Aquatic plants would often be shadowed by the canopy or other plants for at least part of the day. In nature the leaves are also covered by biofilm, fine particles and algae.The high intensity, vertical light that we provide should not be compared with natural conditions. 

You have to decide/discover what is optimal for your aquarium. As other suggested aim for about 8h. I would suggest start with 6 if the aquarium is new.

Look at the plants, some plants like Althernathera close their leaves when they want to go to sleep. If you go alot over the 'optimal' duration you might get algae.


----------



## al4n (Nov 18, 2008)

Photosynthesis period is different to all tanks as there are alot of different variables between setups. If the tank is new, i suggest starting at 5-6hrs and gradually adding more hours as week goes and monitor your algae growth. For example with my tank if i go beyond 8hrs algae starts to grow, so i leave it around 7-8hrs.

Sent from my SM-N910G using Tapatalk


----------



## Daisy Mae (Jun 21, 2015)

dukydaf said:


> You have to decide/discover what is optimal for your aquarium. As other suggested aim for about 8h. I would suggest start with 6 if the aquarium is new.
> 
> Look at the plants, some plants like Althernathera close their leaves when they want to go to sleep. If you go alot over the 'optimal' duration you might get algae.


Agree with above. 

I tend to start with 6, then go upwards from there. My tanks with brighter light usually do not need to budge from this. I have not exceeded 8 hours in any of my tanks. 

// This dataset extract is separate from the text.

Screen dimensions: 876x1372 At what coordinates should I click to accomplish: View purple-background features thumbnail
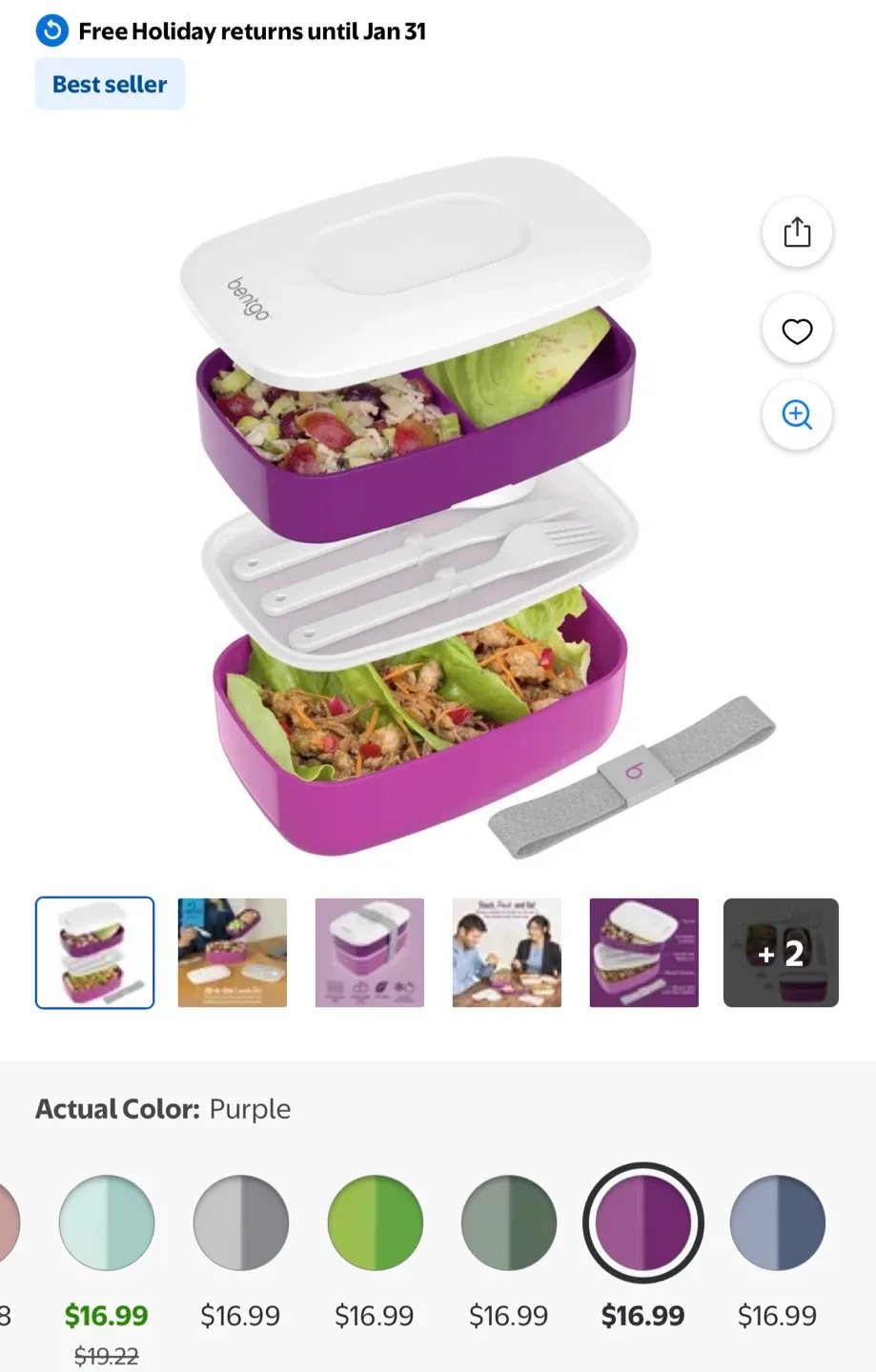[644, 953]
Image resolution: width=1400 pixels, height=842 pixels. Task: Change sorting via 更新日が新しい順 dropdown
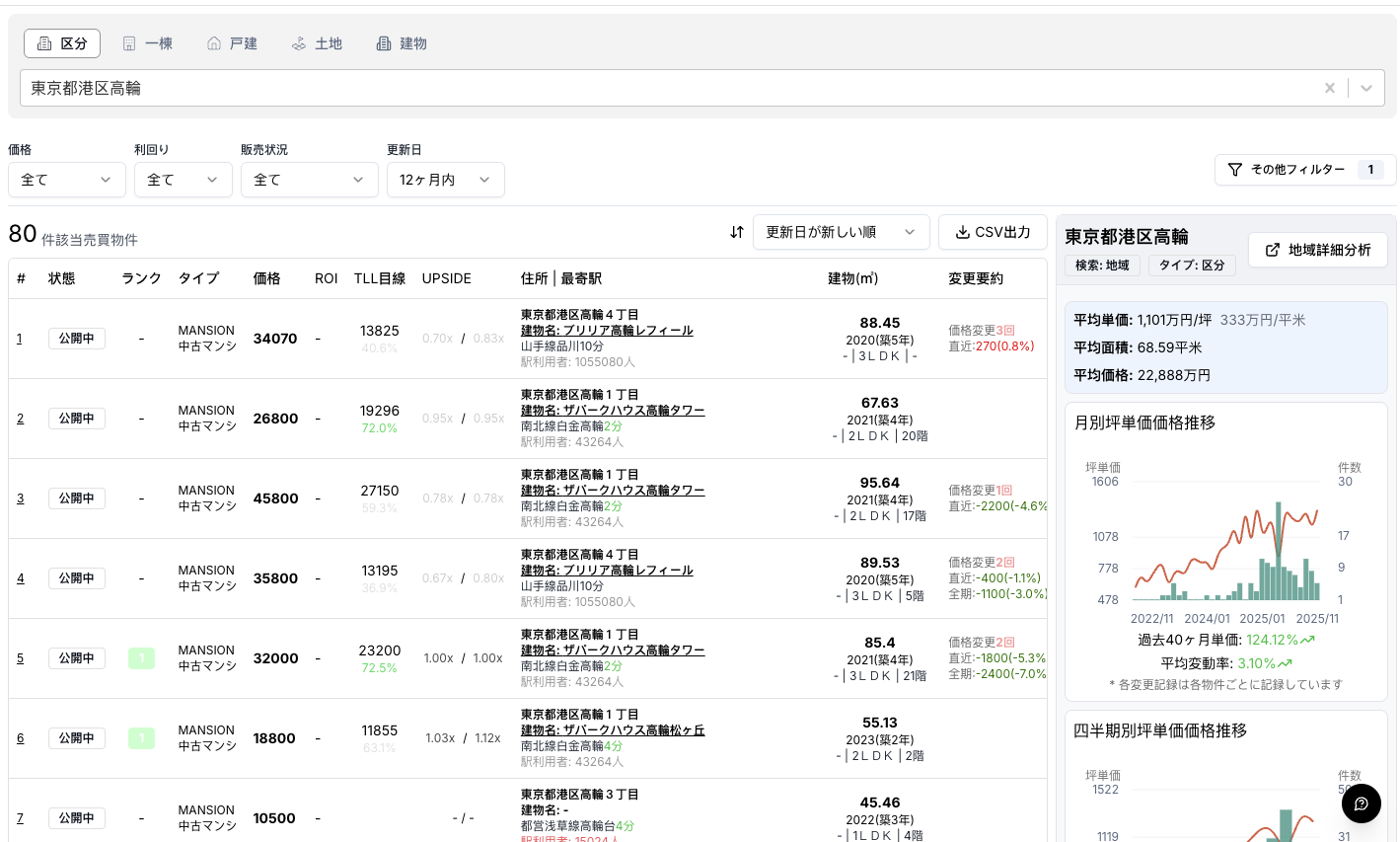coord(840,232)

If you have ever bought Tropica plants, their packaging also suggests 6 hours to start with. I'm going to guess they know what they're talking about :nerd:

Are you in Barrie? I lived in Ontario for six years, in-laws are in the
area.


----------



## bsherwood (Nov 22, 2007)

I was 10-12 hours on my planted tanks. Keeping algae under control was pretty constant. I dropped back to 6 hours a couple weeks ago and I have noticed significant changes. I am going to experiment going to 7 hours and see what that does for me.....but , for me, it was clear that "less is more".


----------



## essabee (Oct 7, 2006)

When you talk about plants, most people think that they react to variables in a set pattern - but that is not entirely true there are various degrees in that reaction even in the usual general direction and some exceptions to the general directions may also exist. Plant evolved in competition with other plants and survived by adaptation to various niches in the environment where they could out compete their rivals. So each plant specie is slightly different from the other species and even within the specie there might even be slighter differences between individuals. So optimal for one may not be so for another.

In natural habitats light varies in spectrum, duration, intensity not only over stretches of area but also with the time of the day as dukydaf pointed out above. The spectrum varies with time of the day - longer wave-lengths being higher in the early and later parts of the day. The spectrum of light of the stretches lighted by indirect light have lesser amounts of the reds. Intensities vary to the maximum when the sun is at the zenith etc etc

When it comes to your individual tank - you create a niche with with your light pattern, flow and nutrient regime. By varying the light alone you are changing just one part of the environmental niche; this presupposes the others were invariable - that's not true - so finding the optimal duration would not depend on the light itself.

Optimal for the hobbyist would be the sweet spot where all the variables are set in a way creating a tank environment which would cause the set of plants in the tank to grow well and out-compete the algae.


----------



## Fishbarrie (Feb 13, 2015)

Daisy Mae. Yes living in Barrie.. but it feels like Victoria weather. Will be 10-12C tomorrow and sunny!! Going to take the Harley out for its last ride this year 
Thanks for the advice.


----------



## Daisy Mae (Jun 21, 2015)

Ha ha, enjoy the ride tomorrow! It's warmer there than over here. 

Hubby's already there in Severn Bridge helping out his sister with renos. I'm sticking around for a bit until the kids finish school, then we will fly out for Christmas. We will see if there's snow.


----------